#### EXTRAIT FOURNI:

######

Déjà, ce n’est pas facile d’être prof… être au top avec la matière, savoir la planifier, préparer ses cours, différencier les apprentissages, prévoir des manipulations, des classements, organiser la classe, gérer le groupe, les corrections et les évaluations… En plus il y a le programme, la hiérarchie, les parents… Alors s’il faut encore en plus être conscient de tous ces vécus qui nous forment, qui sont notre chemin, et seulement le nôtre ! Ce serait plus facile si on pouvait être prof dans des écoles sans élèves, ne pas tomber dans le miroir de nos propres limites que sont leurs attitudes en face de nous. Ou qu’il n’y ait plus de prof, parce que chacun a son histoire, que cette histoire est toujours susceptible de nous amener à nous méconduire ou même à blesser l’autre, les autres qui sont là assis, confiants et qui attendent d’apprendre… parce que l’école, ça sert à ça ! Pas à être le punchingball inconscient de malades, et nous sommes tous malades.

######

#### ENTRÉES RÉPERTORIÉES:

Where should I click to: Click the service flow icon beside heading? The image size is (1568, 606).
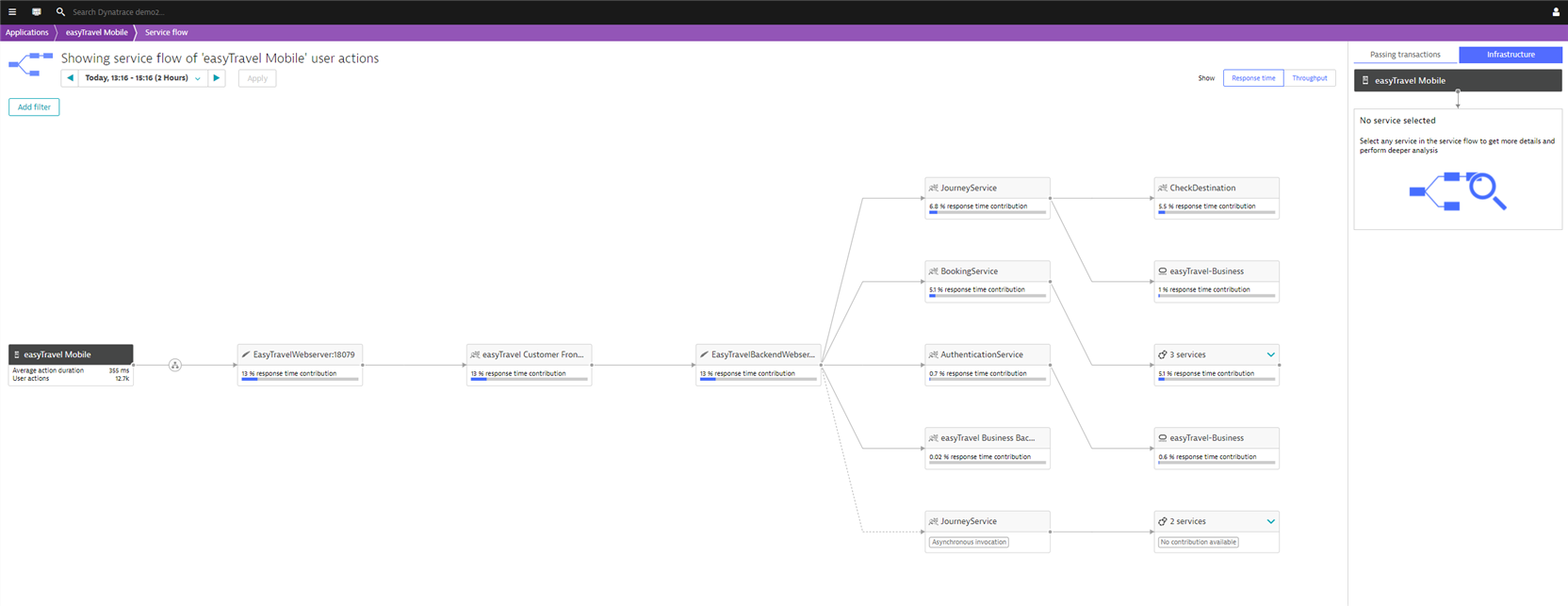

######

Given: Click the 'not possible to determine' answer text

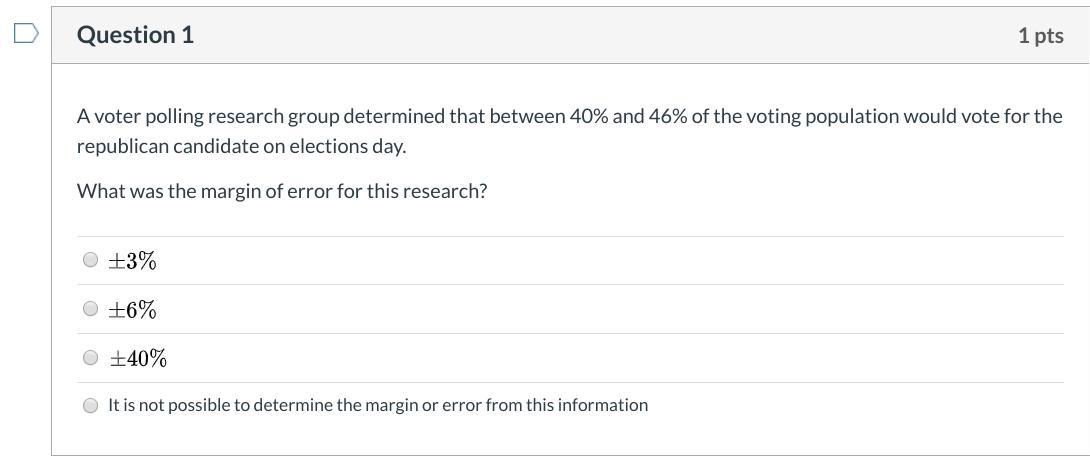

######

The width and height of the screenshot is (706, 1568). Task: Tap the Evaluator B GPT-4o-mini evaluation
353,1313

######

#### CONSIGNE 1:
Répondez brièvement aux questions suivantes sur l'extrait fourni.
(a) Quelles trois choses l'extrait ajoute-t-il « en plus » aux tâches du professeur ?
(b) Dans quelles écoles serait-il plus facile d'être professeur ?
(c) À quoi sert l'école, d'après l'extrait ?
#### CONSIGNE 2:
Rédigez la suite de l'extrait fourni sur le métier de professeur, en reprenant après sa dernière phrase.
Les enregistrements ne servent pas à cette tâche.

#### RÉPONSE PRODUITE 1:
(a) Le programme, la hiérarchie et les parents.
(b) Dans des écoles sans élèves.
(c) À apprendre, et non à être le punchingball inconscient de malades.

#### RÉPONSE PRODUITE 2:
Nous sommes tous le produit de notre propre histoire, mais celle-ci n’est pas figée.
Le savoir, pratiquer l’écriture, peut avoir des effets thérapeutiques ou à tout le moins libérateurs : liberté d’exprimer, liberté de choisir la forme, le contenu, les mots pour le dire. Le pratiquer pendant ses études pour devenir enseignant peut aider à ne pas prendre en otage par après les élèves de nos classes. Non pas en demandant à nos professeurs de la Haute Ecole de jouer au pseudopsys, mais en aidant l’écrivain à découvrir le côté libérateur de l’écrit sans jugement, sans objectif, sans intention… Par cela, prendre conscience que notre identité est en devenir. Devenir sujet de son histoire et plus seulement produit, et éprouver la force de l’écrit, de la mise en mots des vécus, pour l’autoriser dans nos classes.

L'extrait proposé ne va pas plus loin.